Wie immer bei der Vertretung von Mitgliedsinteressen, stellt sich die Frage, wie nahe die Vertreter noch an ihren Mitgliedern sind. Bei den Steuerberaterkammern ist es wie in der Politik – Berlin ist manchmal weit weg vom Alltag. Das ist ein natürliches Phänomen – je höher die Ebene, desto größer die Distanz zu den Vertretenen – aber dennoch etwas, das es sich zu verändern lohnt. Jüngere Kolleginnen und Kollegen könnten mehr Alltagsfragen bis nach Berlin und Brüssel tragen.
Auch wenn sich die Arbeit sicherlich nicht unmittelbar in Euro niederschlägt, bleibt auf jeden Fall die Tatsache, dass man ganz anders wahrgenommen wird.

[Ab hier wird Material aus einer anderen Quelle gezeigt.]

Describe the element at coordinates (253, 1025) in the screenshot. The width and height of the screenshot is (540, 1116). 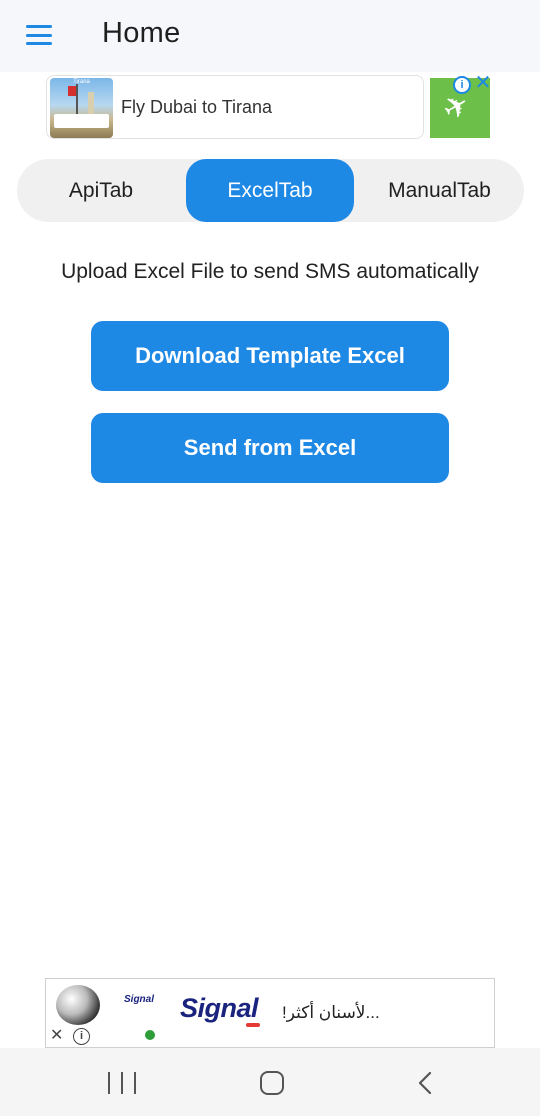
I see `ad-brand-swoosh` at that location. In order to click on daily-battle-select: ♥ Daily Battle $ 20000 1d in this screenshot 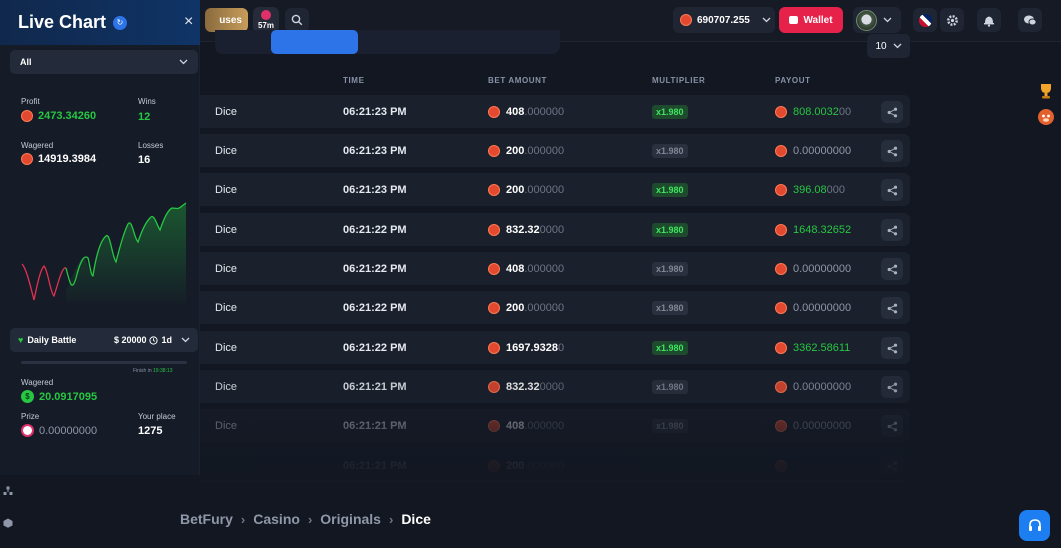, I will do `click(104, 340)`.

Wie können jüngere Berufsträgerinnen und Berufsträger vom Engagement in Gremien profitieren?
Man lernt unheimlich viel und bekommt Entwicklungen sehr frühzeitig mit, etwa rund um das Berufsrecht. Wir treffen eine große Menge an Menschen und allein diese Kontakte sind extrem lehrreich. Außerdem erwirbt man sich ein Netzwerk, in die Politik und die Finanzverwaltung hinein. Was nicht heißen soll, dass gerade Letztere nicht ohnehin zugänglich wäre: Hier kann ich nur jeden und jede ermutigen, im Zweifelsfall einfach anzurufen. Zurück aber zum Amt: Auch wenn sich die Arbeit sicherlich nicht unmittelbar in Euro niederschlägt, bleibt auf jeden Fall die Tatsache, dass man ganz anders wahrgenommen wird.
Ich hatte früher selbst das Gefühl, dass die Kammerfunktionäre einen Closed-Shop bilden, der über uns einfachen Beratern steht – aber das stimmt nicht. Jüngere Kolleginnen und Kollegen werden mit offenen Armen empfangen, niemand steht über ihnen oder ist in irgendeiner Weise besser oder zwangsläufig kompetenter. Die meisten haben sich auch eher zufällig in die Positionen hinein entwickelt, die sie innehaben. Wir stehen nicht über den Dingen, sondern freuen uns über alle, die sich beteiligen und engagieren wollen.